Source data
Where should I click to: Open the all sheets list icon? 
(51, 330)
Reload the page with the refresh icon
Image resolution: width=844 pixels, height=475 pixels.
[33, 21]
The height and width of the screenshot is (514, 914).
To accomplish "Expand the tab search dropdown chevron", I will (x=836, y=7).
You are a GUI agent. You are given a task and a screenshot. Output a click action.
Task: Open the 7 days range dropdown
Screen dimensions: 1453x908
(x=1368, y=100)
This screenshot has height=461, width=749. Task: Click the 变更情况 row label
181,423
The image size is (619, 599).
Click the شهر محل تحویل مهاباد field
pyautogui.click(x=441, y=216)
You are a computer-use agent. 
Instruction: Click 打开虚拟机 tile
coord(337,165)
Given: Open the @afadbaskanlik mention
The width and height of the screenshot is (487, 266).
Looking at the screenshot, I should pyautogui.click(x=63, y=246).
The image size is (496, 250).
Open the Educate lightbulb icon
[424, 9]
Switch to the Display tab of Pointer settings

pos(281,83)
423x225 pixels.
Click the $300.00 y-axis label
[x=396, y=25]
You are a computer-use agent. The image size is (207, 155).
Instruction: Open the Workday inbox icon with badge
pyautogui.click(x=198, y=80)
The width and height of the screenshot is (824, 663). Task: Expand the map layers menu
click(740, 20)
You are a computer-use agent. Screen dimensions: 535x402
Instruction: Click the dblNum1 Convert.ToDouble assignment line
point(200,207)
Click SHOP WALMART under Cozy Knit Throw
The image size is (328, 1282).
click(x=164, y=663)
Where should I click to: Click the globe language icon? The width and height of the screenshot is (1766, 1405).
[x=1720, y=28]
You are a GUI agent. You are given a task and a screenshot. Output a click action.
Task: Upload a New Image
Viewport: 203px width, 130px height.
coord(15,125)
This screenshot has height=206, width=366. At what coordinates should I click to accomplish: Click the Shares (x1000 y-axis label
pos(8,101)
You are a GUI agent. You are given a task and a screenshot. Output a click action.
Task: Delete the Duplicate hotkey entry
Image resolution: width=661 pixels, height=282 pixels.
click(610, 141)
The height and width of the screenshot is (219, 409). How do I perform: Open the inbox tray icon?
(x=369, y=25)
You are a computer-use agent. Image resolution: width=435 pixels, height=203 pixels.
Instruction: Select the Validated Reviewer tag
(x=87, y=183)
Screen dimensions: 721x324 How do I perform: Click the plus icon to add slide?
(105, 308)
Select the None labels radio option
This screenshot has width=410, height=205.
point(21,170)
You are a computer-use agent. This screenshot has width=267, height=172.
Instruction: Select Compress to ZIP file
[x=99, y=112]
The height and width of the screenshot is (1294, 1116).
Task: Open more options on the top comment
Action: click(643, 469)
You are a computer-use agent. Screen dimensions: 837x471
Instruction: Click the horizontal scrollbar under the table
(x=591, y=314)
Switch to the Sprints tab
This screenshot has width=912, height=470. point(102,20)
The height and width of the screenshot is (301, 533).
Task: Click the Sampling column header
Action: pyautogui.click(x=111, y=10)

TO DO: Please write out all of the records above word for word.

ANSWER IN FULL:
Where should I click to: Open the all sheets list icon? 
(51, 330)
Reload the page with the refresh icon
Image resolution: width=844 pixels, height=475 pixels.
[33, 21]
The height and width of the screenshot is (514, 914).
To accomplish "Expand the tab search dropdown chevron", I will (x=836, y=7).
You are a GUI agent. You are given a task and a screenshot. Output a click action.
Task: Open the 7 days range dropdown
Screen dimensions: 1453x908
(x=1368, y=100)
This screenshot has height=461, width=749. Task: Click the 变更情况 row label
181,423
The image size is (619, 599).
Click the شهر محل تحویل مهاباد field
pyautogui.click(x=441, y=216)
You are a computer-use agent. 
Instruction: Click 打开虚拟机 tile
coord(337,165)
Given: Open the @afadbaskanlik mention
The width and height of the screenshot is (487, 266).
Looking at the screenshot, I should pyautogui.click(x=63, y=246).
The image size is (496, 250).
Open the Educate lightbulb icon
[424, 9]
Switch to the Display tab of Pointer settings

pos(281,83)
423x225 pixels.
Click the $300.00 y-axis label
[x=396, y=25]
You are a computer-use agent. The image size is (207, 155).
Instruction: Open the Workday inbox icon with badge
pyautogui.click(x=198, y=80)
The width and height of the screenshot is (824, 663). Task: Expand the map layers menu
click(740, 20)
You are a computer-use agent. Screen dimensions: 535x402
Instruction: Click the dblNum1 Convert.ToDouble assignment line
point(200,207)
Click SHOP WALMART under Cozy Knit Throw
The image size is (328, 1282).
click(x=164, y=663)
Where should I click to: Click the globe language icon? The width and height of the screenshot is (1766, 1405).
[x=1720, y=28]
You are a GUI agent. You are given a task and a screenshot. Output a click action.
Task: Upload a New Image
Viewport: 203px width, 130px height.
coord(15,125)
This screenshot has height=206, width=366. At what coordinates should I click to accomplish: Click the Shares (x1000 y-axis label
pos(8,101)
You are a GUI agent. You are given a task and a screenshot. Output a click action.
Task: Delete the Duplicate hotkey entry
Image resolution: width=661 pixels, height=282 pixels.
click(610, 141)
The height and width of the screenshot is (219, 409). How do I perform: Open the inbox tray icon?
(x=369, y=25)
You are a computer-use agent. Image resolution: width=435 pixels, height=203 pixels.
Instruction: Select the Validated Reviewer tag
(x=87, y=183)
Screen dimensions: 721x324 How do I perform: Click the plus icon to add slide?
(105, 308)
Select the None labels radio option
This screenshot has width=410, height=205.
point(21,170)
You are a computer-use agent. This screenshot has width=267, height=172.
Instruction: Select Compress to ZIP file
[x=99, y=112]
The height and width of the screenshot is (1294, 1116).
Task: Open more options on the top comment
Action: click(643, 469)
You are a computer-use agent. Screen dimensions: 837x471
Instruction: Click the horizontal scrollbar under the table
(x=591, y=314)
Switch to the Sprints tab
This screenshot has width=912, height=470. point(102,20)
The height and width of the screenshot is (301, 533).
Task: Click the Sampling column header
Action: pyautogui.click(x=111, y=10)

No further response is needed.